I operate a calf to beef system just outside Thomastown, Co. Kilkenny, alongside my father Thomas, and we purchase between 180 and 200 mainly Holstein Friesian males calves annually.
The production system has changed slightly over the past number of years. Initially all calves were carried to beef as steers at 30 months of age. But as numbers started to increase to maximise output per hectare, we’ve altered to a younger age of slaughter with marketing now occurring between 21 and 24 months of age.
Back in mid-August, we identified 60 steers that would be suitable for finishing prior to Christmas, with the aim of producing carcass weights of at least 280kg at slaughter.

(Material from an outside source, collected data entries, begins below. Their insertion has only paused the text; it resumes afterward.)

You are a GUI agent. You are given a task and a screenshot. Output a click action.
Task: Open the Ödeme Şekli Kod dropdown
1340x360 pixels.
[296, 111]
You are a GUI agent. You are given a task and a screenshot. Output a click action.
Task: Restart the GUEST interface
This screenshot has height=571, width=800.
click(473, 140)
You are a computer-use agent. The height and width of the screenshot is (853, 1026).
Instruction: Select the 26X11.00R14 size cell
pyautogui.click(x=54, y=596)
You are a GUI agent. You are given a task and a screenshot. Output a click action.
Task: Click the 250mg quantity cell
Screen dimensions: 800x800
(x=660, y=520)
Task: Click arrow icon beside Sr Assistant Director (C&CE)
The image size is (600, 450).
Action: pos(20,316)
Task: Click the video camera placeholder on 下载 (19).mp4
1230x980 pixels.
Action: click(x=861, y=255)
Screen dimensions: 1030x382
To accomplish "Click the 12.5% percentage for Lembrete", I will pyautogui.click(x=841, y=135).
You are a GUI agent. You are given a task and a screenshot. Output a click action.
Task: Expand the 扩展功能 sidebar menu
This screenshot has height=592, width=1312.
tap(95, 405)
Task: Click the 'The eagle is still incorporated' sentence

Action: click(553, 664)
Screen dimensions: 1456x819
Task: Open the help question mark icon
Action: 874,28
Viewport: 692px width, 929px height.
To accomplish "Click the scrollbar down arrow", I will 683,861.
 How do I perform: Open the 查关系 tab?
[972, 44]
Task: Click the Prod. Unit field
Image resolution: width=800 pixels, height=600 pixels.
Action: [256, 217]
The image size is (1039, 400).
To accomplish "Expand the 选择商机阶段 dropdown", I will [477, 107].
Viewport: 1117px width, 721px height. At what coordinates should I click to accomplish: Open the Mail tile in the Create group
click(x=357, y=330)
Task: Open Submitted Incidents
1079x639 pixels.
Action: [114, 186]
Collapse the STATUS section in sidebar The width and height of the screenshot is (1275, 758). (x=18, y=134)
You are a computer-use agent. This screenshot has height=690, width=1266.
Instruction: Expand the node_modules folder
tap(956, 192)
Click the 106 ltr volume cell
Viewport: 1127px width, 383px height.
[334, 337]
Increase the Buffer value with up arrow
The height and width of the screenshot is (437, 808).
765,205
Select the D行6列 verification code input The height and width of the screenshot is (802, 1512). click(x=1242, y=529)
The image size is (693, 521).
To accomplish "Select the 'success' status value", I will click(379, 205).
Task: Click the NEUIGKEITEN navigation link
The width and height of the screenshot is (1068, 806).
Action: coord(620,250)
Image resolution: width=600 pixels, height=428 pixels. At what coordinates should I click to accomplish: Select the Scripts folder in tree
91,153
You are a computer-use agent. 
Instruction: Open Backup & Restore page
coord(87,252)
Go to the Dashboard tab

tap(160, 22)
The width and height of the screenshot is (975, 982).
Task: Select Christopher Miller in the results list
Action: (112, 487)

These steers were supplemented at grass for the first six weeks, with concentrate introduced on August 20, and were housed in late September for their final finishing period. The volume of meal offered remained the same indoors as outdoors, at a feeding rate of 4kg/head/day. The plan is to start drafting these animals in the next week or two and to have the majority marketed by November 1.
Although I would have liked to have kept these steers at grass right up until slaughter, our farm was hit very hard by drought in July and August. The decision was then made to house these animals earlier to extend the grazing season for this year’s calves and the remainder of the 2021-born steers.
Thankfully, grass growth rates did recover since these steers were housed, with the average farm cover now being over 1,000kg DM/ha. Housing of the remainder of the 2021-born steers will largely depend on how quickly we move through areas as part of our autumn rotation planner.
The first paddocks to provide grass for next spring were closed last weekend and the aim is to have 60% of the farm closed by the end of October / first week of November. To hit this target, we will have to graze 13.5ha/week between now and then. If we start surpassing this on a weekly basis, we will have to reduce the numbers at grass by moving stock indoors to a silage and concentrate diet. The remaining 40% of the grazing area will then be used to carry the weanlings out until December.
The farm here is very dry, so it will mean that the weanlings have a relatively short winter, with turnout generally occurring in the last week of January.
In terms of management up until housing, the weanlings are currently being offered1kg/head/day of concentrate while at grass. This is something I think is necessary from mid-September onwards, as grass quality begins to deteriorate in terms of nutritive value and dry matter levels.
Approximately four weeks prior to housing the weanlings will be dosed for both stomach and lungworm. This gives their lungs ample time to recover before going indoors, as any of the lungworm burden will have cleared and their lungs will be clean and healed before entering the shed for the winter months. I’m also following a vaccination programme, as historically we have had problems with pneumonia, and so booster shots for the protection of RSV, Pi3 and Mannheimia haemolytica (Pasteurealla) will be administered two weeks prior to housing.